Diesen Sommer stehen noch ein paar Festivals auf eurem Programm. Was wäre euer wichtigster Festival-Survial-Tipp?

Joe: Ich glaube, dass wir die schlechtesten Festivalbesucher wären.
Christoph: Moment, wir haben das ja letztens ausprobiert. Wir waren privat auf einem Festival und können Leuten über 30 nur raten, nicht mehr auf ein Festival zu fahren! (lacht) Der Zug ist abgefahren, der Drop ist gelutscht, die Bombe ist geplatzt – das geht nicht mehr.
Jennifer: Ich würde natürlich allen Mädels empfehlen, sich Braids machen zu lassen! Da siehst du immer geil aus, brauchst nicht drauf achten – egal, ob es regnet oder die Sonne scheint. Deine Haare sehen immer gut aus.
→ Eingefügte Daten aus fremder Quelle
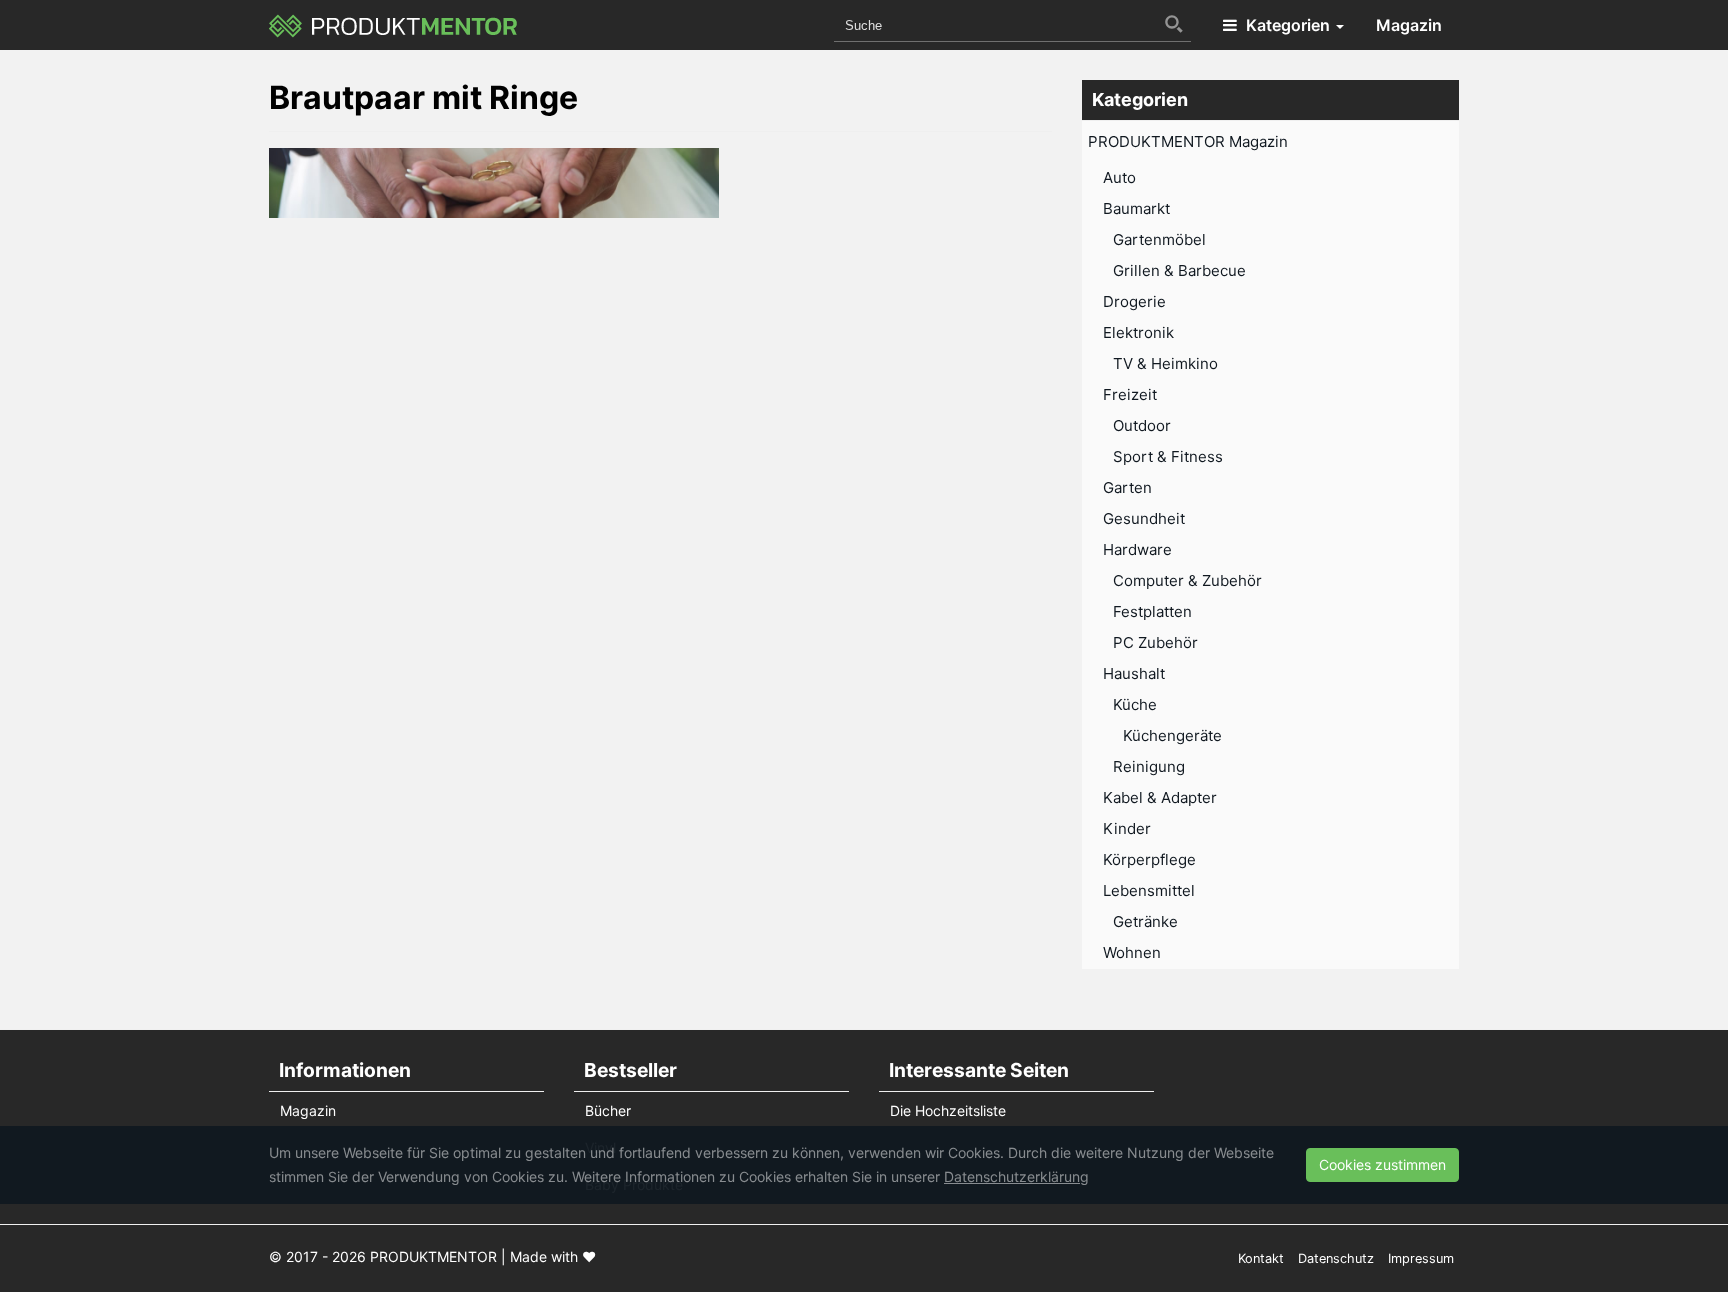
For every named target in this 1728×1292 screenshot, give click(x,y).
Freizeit (1130, 394)
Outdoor (1142, 425)
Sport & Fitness (1168, 456)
Außerdem spielt ihr noch ein einziges Österreichkonzert in Dornbirn. Unterscheiden sich österreichische Fans eigentlich von euren Fans zu Hause?

Christoph: Die Österreicher sind musikalisch irgendwie besser gebildet als der normale Radio-Deutsche. Hier herrscht irgendwie eine bessere Radiokultur als in Deutschland.
Jennifer: Und die Frauen sind immer sehr offenherzig.
Christoph: Das find ich richtig geil!
Jennifer: Ich find‘s normal. Es sollte ja auch normal sein! Alle Männer laufen auch mit freiem Oberkörper herum – da ist es jedem egal. Bei Frauen ist es immer noch so: ‚Oh Gott, Bürste!‘
Christoph: Ich habe letztens gehört, eine gute Idee dagegen wäre, nicht den Frauenkörper zu entsexualisieren, sondern den Männerkörper total zu sexualisieren, sodass sich alle nur noch angeilen! Das wäre fair! (lacht)
Jennifer: Ach, weiß ich nicht. Brüste zeigen – das sollte jeder einmal tun. Es ist ja Sommer, man hat gute Laune, vielleicht ein bisschen Bier intus und feiert auf Konzerten oder Festivals die Musik. Es sollte einfach normal sein. Also: Free the Nippel!

Wunderschöne Schlussworte, die (ohne es zu dem Zeitpunkt des Interviews zu ahnen) am Nova Rock 2015 gleich in die Tat umgesetzt wurden.